Punishment is all very well, but how are you going to change the very fabric of a stained society? You may cut down a poisoned tree but what of its roots? I don’t have the answer either but as someone who has been jostled on public transport, and leered at for 25 years, and told I can’t wear what I want, go where I want, talk how I want or do what I want, I have certainly given it some thought. My answers are in the form of more questions, but that’s only because I’m as unsure of the solution as you. Some may find them simplistic, but perhaps simplifying the problem may help.

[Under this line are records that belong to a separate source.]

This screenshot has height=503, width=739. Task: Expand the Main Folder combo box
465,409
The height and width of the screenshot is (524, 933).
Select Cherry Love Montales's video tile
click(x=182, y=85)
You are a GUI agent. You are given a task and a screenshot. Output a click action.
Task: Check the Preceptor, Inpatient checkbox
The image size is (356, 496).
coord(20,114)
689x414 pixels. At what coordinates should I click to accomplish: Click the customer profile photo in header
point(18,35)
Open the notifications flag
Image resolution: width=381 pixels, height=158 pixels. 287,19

Why don’t we begin with encouraging co-educational schools? Authorities can claim it is the cause for sexual violence, but I disagree. How many men and women will we raise who barely speak with the opposite gender before the age of 17? The sort of segregated education we still allow only encourages the idea of “feminine mystique” and of women as “the other”. The average Indian boy grows up with two versions of the Indian women — his mother (the perfect wife, homemaker and baby bearer) and the Bollywood beauty (delicate & wife-like or the hyper-sexual item girl). When the women he finally meets as an adult fail to live up to or rather succumb to either stereotype, the answer (as with smashing a new toy that fails to work) is violence — because he hasn’t ever had to view her as an equal who too will inhabit various roles, has opinions and is as human as he is.

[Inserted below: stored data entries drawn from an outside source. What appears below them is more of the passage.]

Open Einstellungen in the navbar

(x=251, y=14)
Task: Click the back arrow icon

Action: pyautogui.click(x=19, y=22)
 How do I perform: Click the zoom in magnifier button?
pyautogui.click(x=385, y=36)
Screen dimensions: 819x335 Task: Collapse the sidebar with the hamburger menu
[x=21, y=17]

In the same vein, why isn’t sex education compulsory yet? The only access boys and girls have to sexual information is pornography, which comes with the burden of guilt and the undertone of filth, not to mention the most obvious issue of all, which is that porn most often subjugates women, and portrays rape fantasies as acceptable. With the kind of film industry we have, where a Kambakht Ishq will play to packed theatres but a “French kissing” scene is censored, perhaps leaving sex-ed to porn isn’t okay? Maybe a Yo Yo Honey Singh song shouldn’t be the first place a young person hears the word “vagina”? Perhaps providing boys with information about a woman’s body — her breasts, menstruation, vagina and ovaries — may lead to some sort of understanding of it and you won’t have a boy puncturing a girl’s vagina with a screw-driver to bring on her delayed period (YES, this did happen). Perhaps showing them a film of a couple making love, rather than a girl being pounded in the woods by three men, should be an option? As long as India associates sex with filth, Indian men will treat women’s bodies as the sinning grounds.

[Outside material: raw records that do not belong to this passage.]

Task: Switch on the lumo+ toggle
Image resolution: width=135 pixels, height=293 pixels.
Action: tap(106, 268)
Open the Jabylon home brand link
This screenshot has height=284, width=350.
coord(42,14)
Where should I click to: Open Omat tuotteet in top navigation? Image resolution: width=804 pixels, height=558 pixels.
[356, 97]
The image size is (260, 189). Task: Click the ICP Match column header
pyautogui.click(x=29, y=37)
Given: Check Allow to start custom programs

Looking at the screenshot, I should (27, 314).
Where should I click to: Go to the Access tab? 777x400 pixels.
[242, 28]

Dropcap OnAnd it isn’t simply Indian men who are at fault. I feel ashamed to say that I too have encouraged patriarchy. You all have. When a beautiful woman walks into a party and someone makes a snide comment about how short her dress is, we’ve laughed, instead of telling them to shut up and mind their own business. That too counts as misogyny, as sexual harassment. And how long before we stand up for ourselves? For each other? When will we live in a culture where we no longer hungrily devour media that survives on creating and portraying drama between women? Where a mother-in-law and daughter-in-law are friends, where we don’t sleep with each other’s partners, where we don’t shout at our maids because we don’t view women from a different class as our own.
I want to live in an India that stops falsely protecting its women by asking them to remain indoors, not wear skirts, and not go anywhere without a man. Where do I go to report a boy brushing against me, or groping me as a rickshaw rolls by…grabbing my ass? What policeman will take seriously the words “He was walking too close to me” or “He calls me everyday even when I’ve told him I don’t want to talk”?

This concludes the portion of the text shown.